4 - Material and Manufacturing Qualification Process

Bret Kugelmass: Has economic analysis been done on the cost drivers for nuclear components?

Kurt Terrani: Most of the money in large, gigawatt nuclear plants is in the construction of concrete and steel. Small modular reactors (SMR’s) and microreactors are much more manageable. However, the interesting, ambitious designs are limited by previously qualified components and types of manufacturing that produce their product economically since they already exist. Kurt Terrani’s passion and focus is, after 50 or 60 years, having a dozen materials available people to realistically consider in their designs and different avenues to realize the construction of their reactor systems. The Transformational Challenge Reactor (TCR) at Oak Ridge National Lab (ORNL) is a blueprint and another tool in the toolbox for realizing advanced systems in ways that were not previously possible. Post-Fukushima, ORNL went in search of advanced cladding materials to replace zirconium, since zirconium generates heat and hydrogen during accidents. The team picked out an alloy and spent a few years proving it out before it was deployed in a commercial nuclear power plant, GE’s Hatch 1 in Georgia. The goal of TCR is to advance manufacture a nuclear core and make it go critical and generate heat. The way the new blueprint will be adopted is by educating colleagues in industry, especially the regulator. Doing a complete demonstration that complies to requirements using existing rules and providing additional data showing how computational approaches were used in combination with advanced manufacturing to certify that things will function will get the conversation started to design manufacturing qualification license.

☆ ☆ ☆ ☆ ☆ ☆ ☆

* [Work task 1]:
Answer these questions from the interview excerpt on nuclear materials:
(a) In large gigawatt nuclear plants, where does most of the money go?
(b) In which commercial nuclear power plant was the alloy chosen by the team deployed?
(c) What is the stated goal of TCR?
* [Work task 2]: In one to three sentences, explain why ORNL searched for advanced cladding materials to replace zirconium after Fukushima, according to the interview excerpt on nuclear materials.
* [Work task 3]: Carry on the interview excerpt on nuclear materials from the point where it stops.
The records have no connection to the interview excerpt on nuclear materials.

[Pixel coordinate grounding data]
☆ ☆ ☆ ☆ ☆ ☆ ☆

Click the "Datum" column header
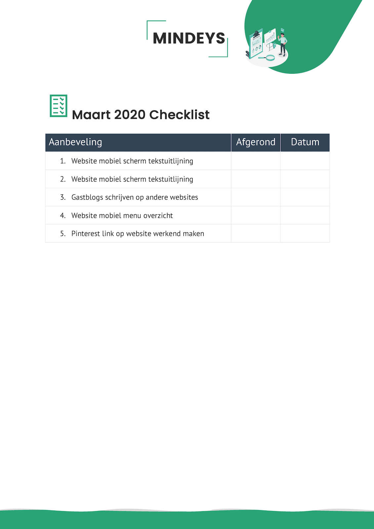This screenshot has height=529, width=374. 305,142
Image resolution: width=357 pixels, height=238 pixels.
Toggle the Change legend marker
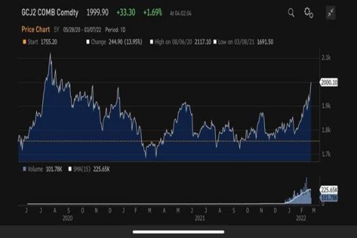coord(88,42)
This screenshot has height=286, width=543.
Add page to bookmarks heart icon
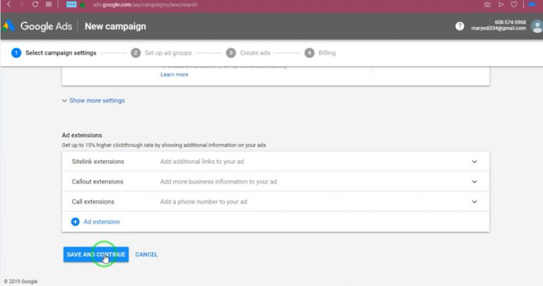point(514,4)
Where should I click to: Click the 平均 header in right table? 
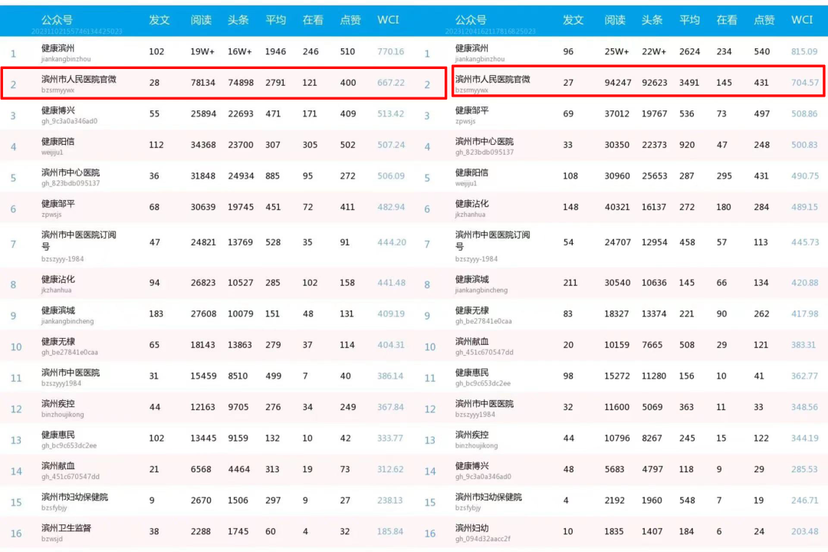689,20
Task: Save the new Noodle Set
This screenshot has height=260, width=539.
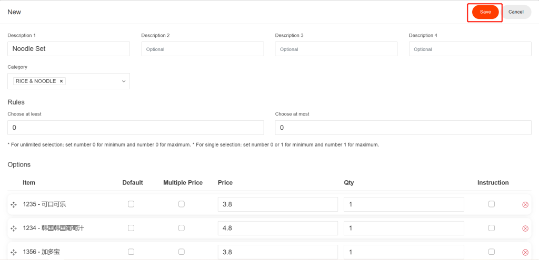Action: 485,12
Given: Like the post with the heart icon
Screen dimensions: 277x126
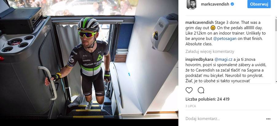Looking at the screenshot, I should click(x=189, y=90).
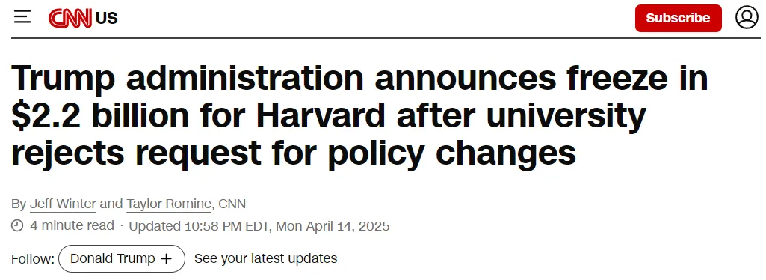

☆ ☆ ☆ ☆ ☆ ☆ ☆

* [Reply 1]:
(a) Most of the money goes into the construction of concrete and steel.
(b) The alloy was deployed in GE's Hatch 1 in Georgia.
(c) The goal is to advance manufacture a nuclear core and make it go critical and generate heat.

* [Reply 2]: ORNL looked for a replacement because zirconium generates heat and hydrogen during accidents. After Fukushima, the lab searched for advanced cladding materials that could take zirconium's place.

* [Reply 3]:
5 - Design and Demonstration of New Nuclear

Bret Kugelmass: What comes first: taking an advanced manufacturing reactor critical or proving to the regulatory body that it is safe?

Kurt Terrani: That National Labs need to be pushing the boundaries. There are multiple pathways, including Department of Energy (DOE) rules and Nuclear Regulatory Commission (NRC) rules. The DOE regulatory space has a lot of computational tools available. Design and safety analysis is completed and presented to a safety analysis board who completes a review and makes a recommendation on moving forward or not. The NRC rules have flexible rules for research reactors. Labs ultimately rely on calculations and assumptions on the source term and bounding scenarios to show that the risk is minimal. Oak Ridge National Labs (ORNL) has nuclear facilities that new companies, startups, or existing companies don’t have, such as hot cells and demonstration pools that are there to be used. With his materials education and focus, Kurt Terrani advocates that that materials are key to performance. It is a problem that no more than a dozen materials are used in existing nuclear systems. His passion is understanding how to push materials to extreme levels of radiation damage and chemical evolution under extreme gradients.